• [Task requirements]:
Reproduce the interview text word for word, between "Sister Lucy tells" and "your characters’ lives?", inclusive.

• [Given text]:

══════════════════════════════

At a time when there was no social safety net, when ordinary women’s lives were even less valued than they are today, women were often left to their own devices. The incredible accomplishments of religious women in this country—the schools, universities, hospitals they established, many of them focused on the needs of women—goes grossly unacknowledged even today. The Mayo Clinic was started by nuns, for instance. Instead, we still have jokes about nuns in classrooms, hitting kids with rulers. I see this as a particularly insidious form of misogyny.
Sister Lucy tells Sally, “If we could live without suffering, we’d find no peace in heaven.” Suffering is central to the Catholic faith, and central to this book as well. What is the relation between suffering and faith, and how do the two affect your characters’ lives?
Suffering is central to the Catholic faith, but suffering is also an inevitable experience for all of us who are human. People of faith, it seems to me, are at least willing to acknowledge the injustice of the way suffering is visited upon us all, especially the innocent. Sister Jeanne’s homely theodicy about justice and suffering speaks to this. Her confidence in eternal life as a recompense for suffering may be an antique notion, but at least she’s thinking.
Catholics who commit suicide were ineligible to be buried in a Catholic cemetery. When Jim commits suicide, Sister St. Saviour does her best to deceive the Church and have the doomed man buried in hallowed ground. Why does the Sister work so hard to get Jim buried in a Catholic plot?
Sister St. Saviour understands the injustice of the Church’s rule regarding the burial of suicides in hallowed ground. Because she understands human nature, she knows that his death is not due to lack of love, or faith but, in her own assessment, depression—the suicide’s inability to go on through just one more day. I don’t see her determination to have him buried in a Catholic cemetery as driven so much by pity, as it is driven by her conviction that the Church is wrong—and that this rule lacks Christian compassion.
From the Sister who says pernt instead of point, to the randy woman on the train, who wriggles her pinky finger and asks Sally, “Can you imagine a girl the size of me spending her life riding a thing the size of that?” How did you approach dialogue in this book? How did you strike a balance between historical accuracy and modern readers’ ease of understanding?
I love Elizabeth Bowen’s advice that characters should only speak when they have to—it’s a reminder to listen for the character’s voice, not to manipulate it.

══════════════════════════════

• [Data]:

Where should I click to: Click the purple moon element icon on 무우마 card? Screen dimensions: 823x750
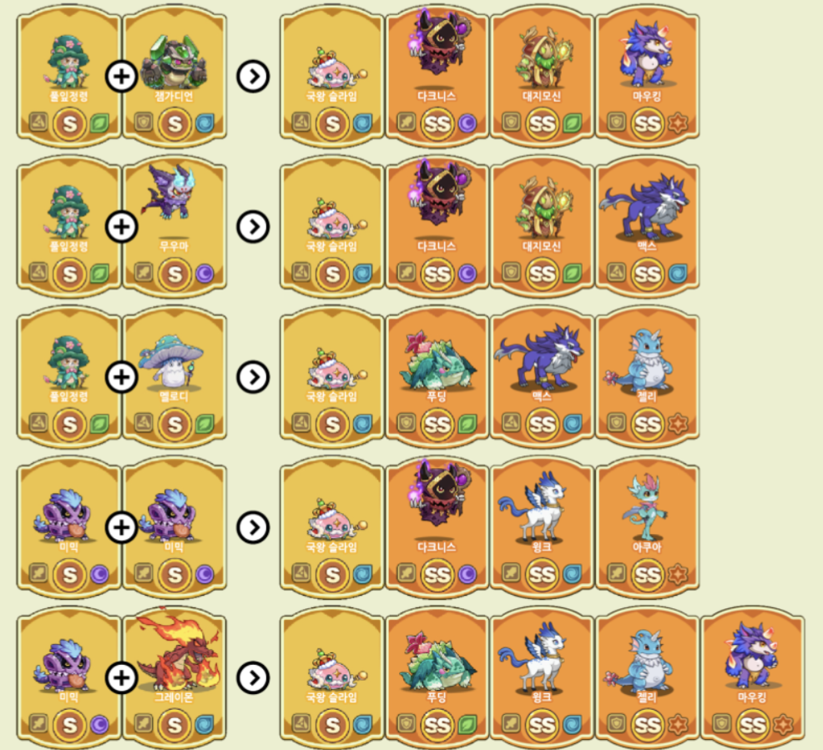point(204,274)
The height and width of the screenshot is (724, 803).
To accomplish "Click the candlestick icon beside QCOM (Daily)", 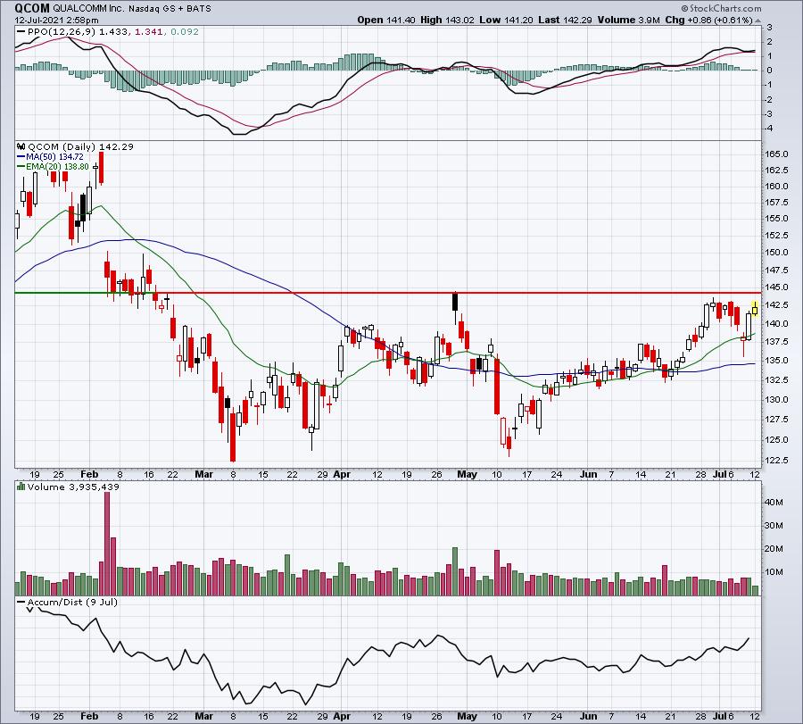I will pos(21,146).
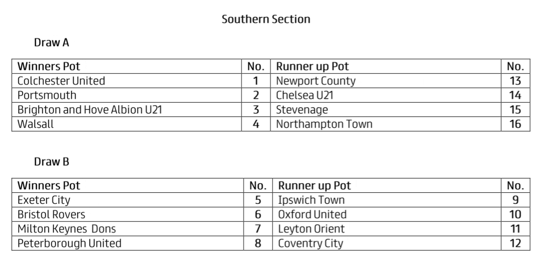Screen dimensions: 549x268
Task: Click the Milton Keynes Dons entry
Action: tap(66, 229)
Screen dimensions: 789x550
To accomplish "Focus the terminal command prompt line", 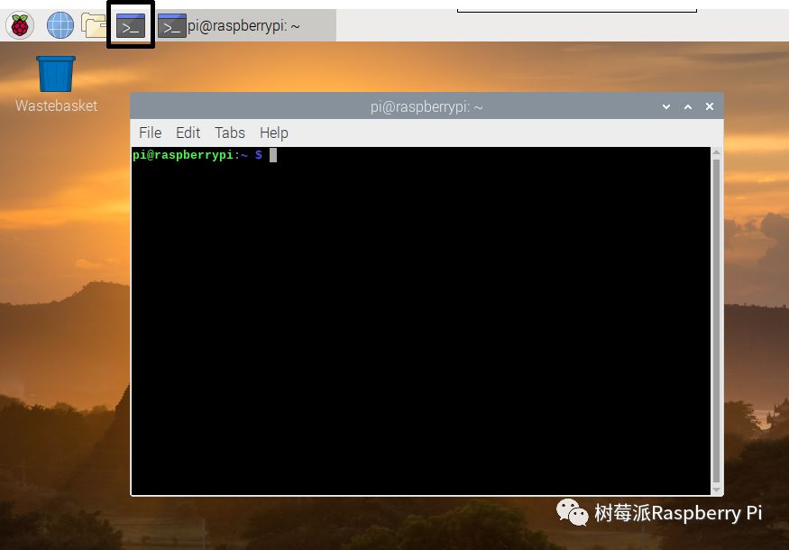I will [198, 155].
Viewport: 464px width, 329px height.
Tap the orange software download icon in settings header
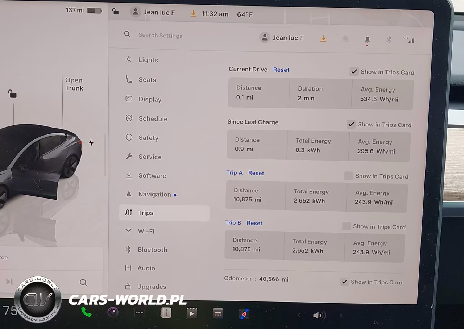323,38
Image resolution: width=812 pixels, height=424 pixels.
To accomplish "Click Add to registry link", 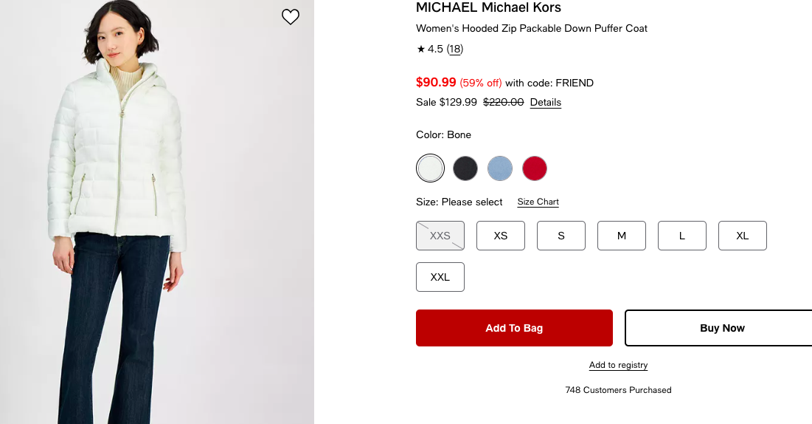I will 618,366.
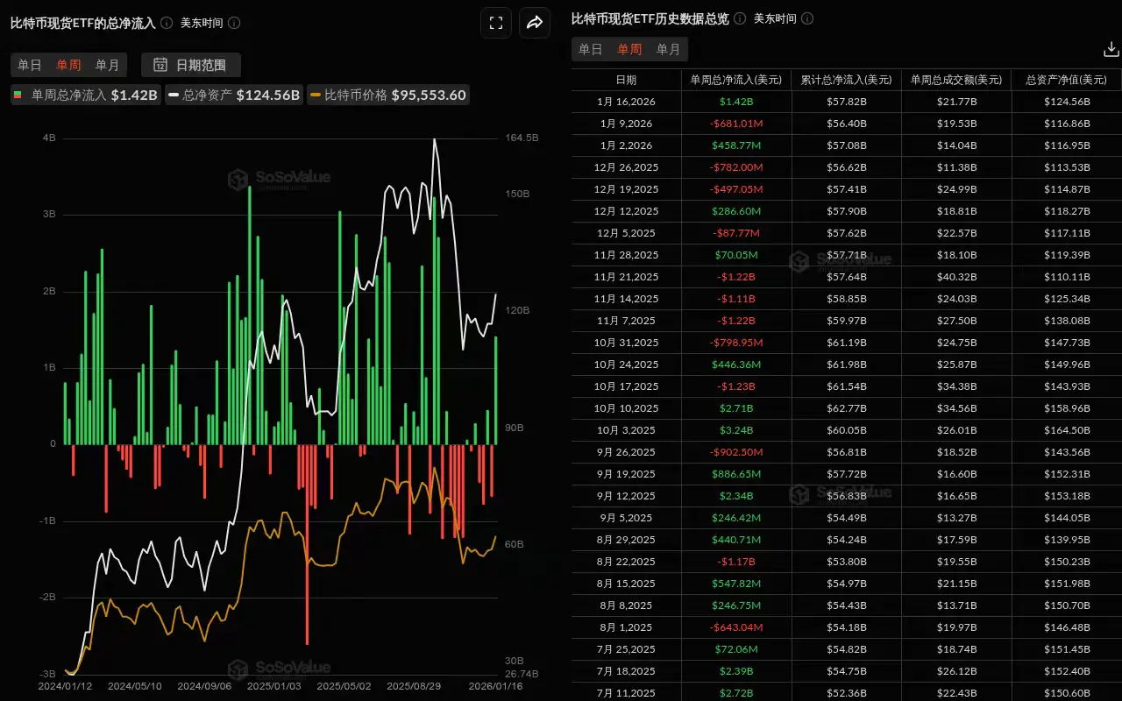Click the info icon beside 比特币现货ETF历史数据总览 title
This screenshot has height=701, width=1122.
coord(741,18)
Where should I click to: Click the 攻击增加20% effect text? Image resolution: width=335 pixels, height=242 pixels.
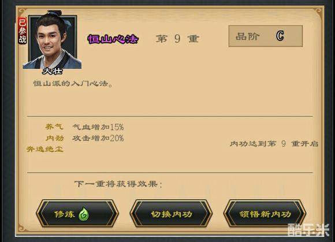tap(98, 138)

══════════════════════════════

• [Answer area]:
Sister Lucy tells Sally, “If we could live without suffering, we’d find no peace in heaven.” Suffering is central to the Catholic faith, and central to this book as well. What is the relation between suffering and faith, and how do the two affect your characters’ lives?